12 pm-lunch, then watch a movie (usually Tinkerbell), bottle for Pumpkin
1 pm- naps, I nap or shower or just doing anything I really can't do when my audience is around
2:30ish- up
3pm- snack, bottle for Pumpkin, play until dinner

Between 3-6 is another go with the flow time.

5pm- start making dinner
6pm- eat, bottle for Pumpkin
7 pm- baths (if needed), bed for Peanut
8 pm- bed for Sweetums
9 pm- bottle for Pumpkin
10 pm- Last bottle of the day for Pumpkin

...............................................................................................................................................................

This is the grind.
It's good and seeing it all layed out like this actually makes me feel better about it.

But during those mid-morning and mid-afternoon 3 hour chunks, I really struggle with feeling like I'm not doing enough.
Eventually the housework does end.
I end up ignoring the kids and playing on my phone.
I've noticed I become especially irritable and grouchy during those times.
I start to worry that my kids are watching too much TV or not eating well enough or that I'm not training them well.......
I think anybody would feel grouchy if they constantly felt as guilty and lazy as I do, especially during those chunks of time.

Though I think it's important to give yourself and your family grace, I really do want to be appropriately productive and not waste all those hours each day.
I can easily become idle and that's just never good.
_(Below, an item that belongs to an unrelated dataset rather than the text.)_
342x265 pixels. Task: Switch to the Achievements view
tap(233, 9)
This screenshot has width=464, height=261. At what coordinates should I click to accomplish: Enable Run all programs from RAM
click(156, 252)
I am reaching out to God to lead me here.
This morning during one of those stretches I was sitting on the couch, the girls were climbing all over, squabbling on and off about a toy, too much of nothing going on, and I literally just said, "What am I supposed to do, Lord?"
I didn't get a response that minute.
I just took the toy away and probably switched from pinterest to candy crush.
Agh. The Ugly Truth.

More than anything, I just want/need peace and joy and self control and love and kindness and goodness and gentleness and forbearance.
I want the whole fruit of the Spirit for my family's sake.

Lord, help me accept this season in the life of my family. Strengthen my marriage through this so it can be a support and can continue to honor You. Love my kids through me. Raise them well despite me. Help them eat their vegetables (chuckle). And help me chill out and trust You to carry me. Develop the fruit of Your Spirit in me. Use me to benefit my family and not be idle. Help me to do everything with joy and love. I'm no good without You.
Amen.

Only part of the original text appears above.